Maybe you knew it, but Kilmeade didn’t.
Burchett was one of the eight GOP House members who voted to oust Kevin McCarthy as House speaker.
Kilmeade was incensed.
Kilmeade seemed more concerned about how McCarthy’s ouster would affect the GOP’s best interests than it would the nation’s.
Burchett told Kilmeade he represents the people of the Second District of Tennessee, NOT the people in Congress. Burchett’s constituents resent the fact that the feds take in $5 trillion in taxpayer money….but spend $7 trillion.
Burchett blasted McCarthy for failed leadership. He reminded Kilmeade that this year’s defense bill had $30 billion more for the Pentagon…which has never passed an audit.
Kilmeade, clearly missing all of Burchett’s relevant points, asked the congressman why he think he’s smarter than U.S. Rep. Jim Jordan (R-OH-04) and the other 200 Republican House members who voted to retain McCarthy.
Burchett responded with this:
“I represent my district, brother. And why are you smarter than me? You’re condemning me because I stand up on my own and that’s what I do.”
I like Brian Kilmeade. I have interviewed Brian Kilmeade in person. He was kind, generous and gracious. But last week he behaved like an obnoxious, elitist a$$.
Burchett missed a major win by not flat-out telling Kilmeade our government has a system of checks and balances.
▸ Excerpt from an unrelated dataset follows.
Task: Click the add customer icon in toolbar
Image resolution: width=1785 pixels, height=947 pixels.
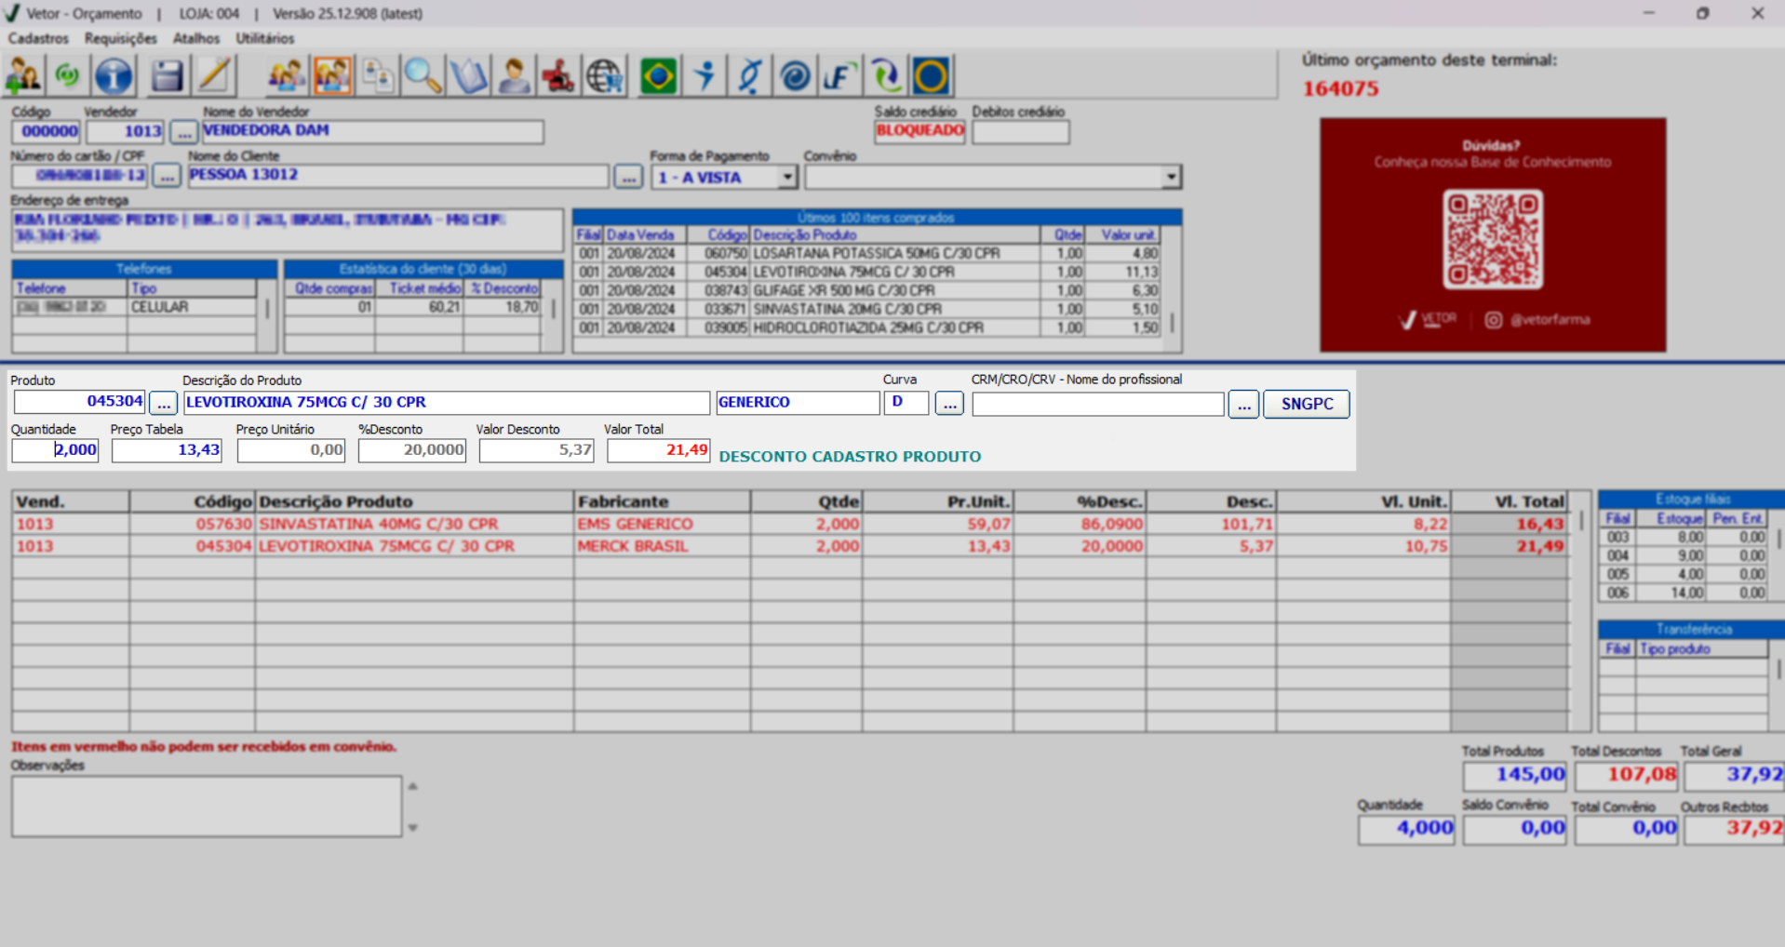Action: coord(23,76)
Just because someone holds an elevated position over you doesn’t mean he or she is smarter or wiser than you. And…wait for it….that’s why we need checks and balances.
If more people in Washington, D.C. honored and cherished that kind of system then we wouldn’t have $33 trillion in debt. We’d probably have a better and more cohesive country overall.
Nation comes before party.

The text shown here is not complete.